I had no idea things had gotten this bad. The United States is apparently running out of Patels. Gentlemen, our country can't afford a Patel gap.
'Typhus zone': Rats and trash infest Los Angeles' skid row, fueling disease
Los Angeles County's typhus outbreak, which began in the summer, has expanded to as many as 92 cases, including 20 in Pasadena and a possible 18 in Long Beach, where five were still under investigation by the Long Beach Department of Health and Human Services. The average number of typhus cases the county sees in a year is 60, which itself has doubled in recent years, according to the Los Angeles County Health Department. City officials recently declared downtown's skid row — roughly 54 square blocks where more than 4,000 homeless congregate — a "typhus zone."
Typhus? Oh dear. I hope Prince Albert is OK.
"You're A Disaster, An Embarrassment To Your Parents" - CEO Rages At Goldman Analyst During Earnings Call
"So if the stock continues to go down, based on these kids that play with computers and somebody else's money, we are going to buy back stock. We are going to screw these guys so badly that I don't believe that they will be able to only resign. They will have to commit suicide. So we are going to screw these guys so badly that it will be fun to watch. That will be my first priority other than the two top priorities of finishing HBI and paying down debt."

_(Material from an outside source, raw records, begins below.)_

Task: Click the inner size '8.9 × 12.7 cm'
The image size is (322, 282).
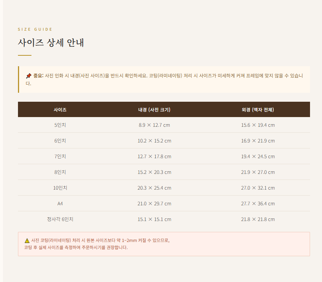Action: coord(154,125)
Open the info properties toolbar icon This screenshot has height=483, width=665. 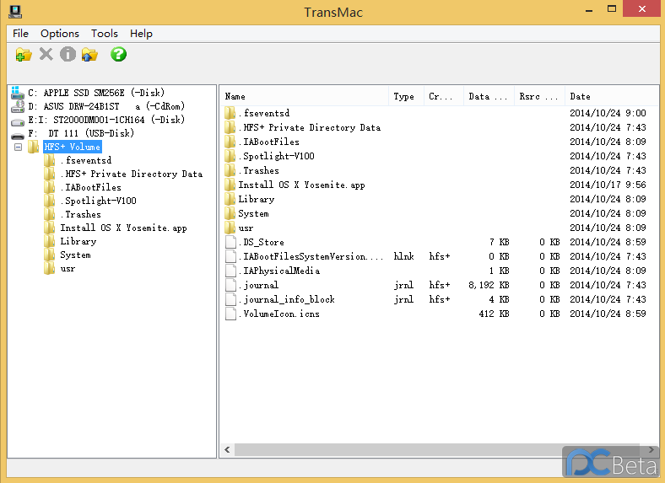68,55
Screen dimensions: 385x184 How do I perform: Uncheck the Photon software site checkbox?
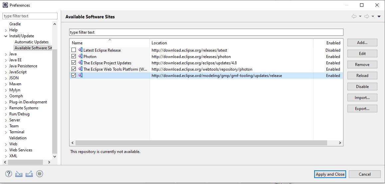coord(74,57)
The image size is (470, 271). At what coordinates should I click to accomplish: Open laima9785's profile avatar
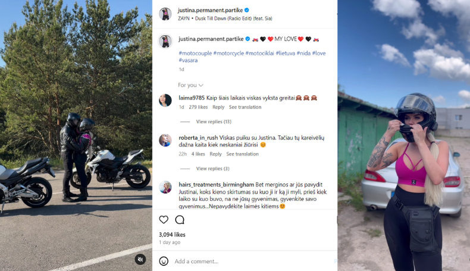(165, 100)
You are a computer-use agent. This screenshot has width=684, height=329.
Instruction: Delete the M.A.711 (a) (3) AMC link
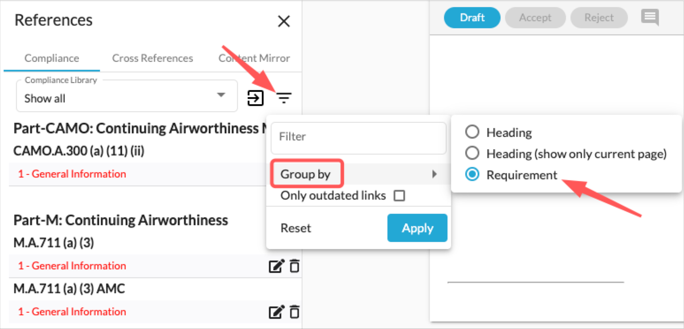[x=294, y=312]
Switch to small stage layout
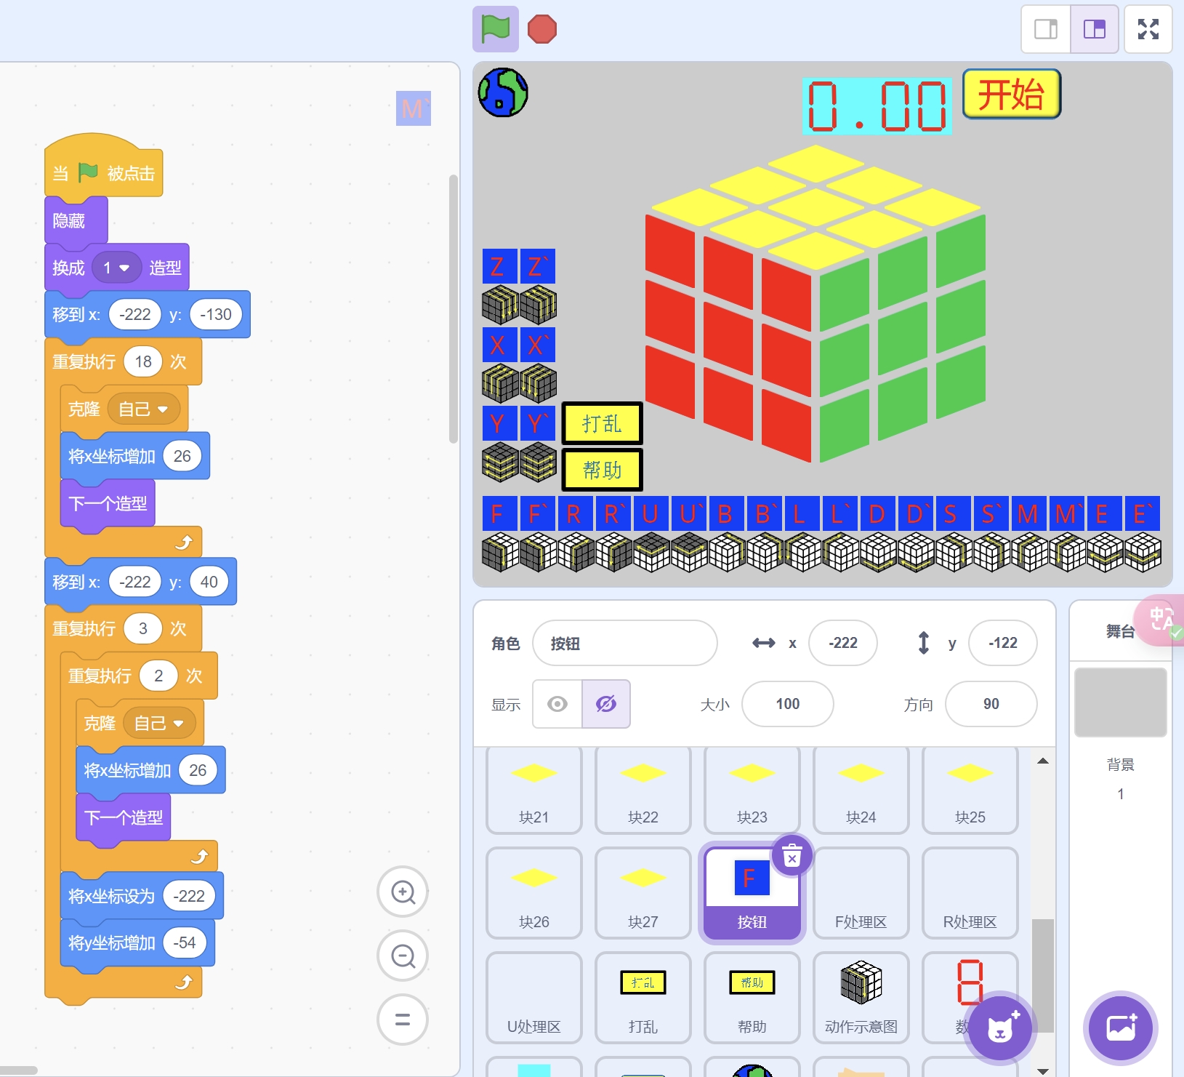 pos(1045,29)
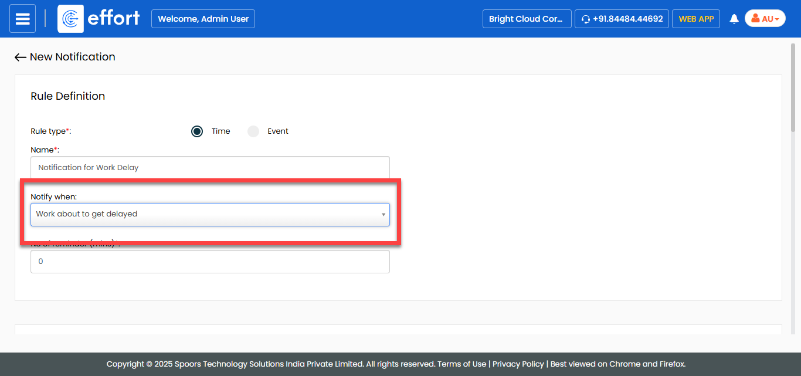Click the effort logo
The width and height of the screenshot is (801, 376).
click(99, 19)
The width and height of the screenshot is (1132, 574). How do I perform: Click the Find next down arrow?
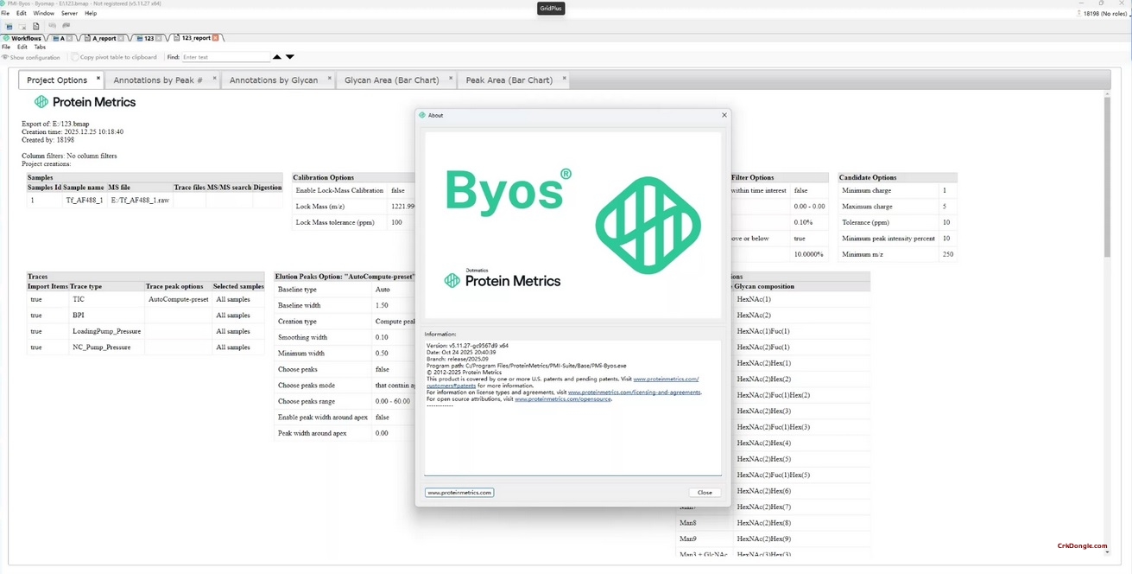point(290,57)
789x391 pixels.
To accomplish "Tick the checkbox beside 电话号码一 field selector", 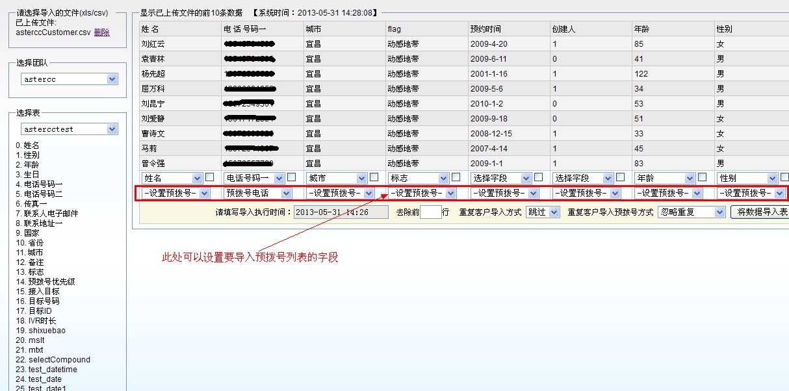I will [x=292, y=177].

The CEO of Cleveland-Cliffs forgot to mention the lamentations of the Goldman women, but other than that, a fine, Muskish tirade. I bet that shortselling Goldman employee won't be deejaying anytime soon after that verbal beating. In other news, Cleveland-Cliffs Initiates Dividend, Expect More Upside
I hope you have a great Saturday everyone, with very few lamentations around your hopefully typhus-free home!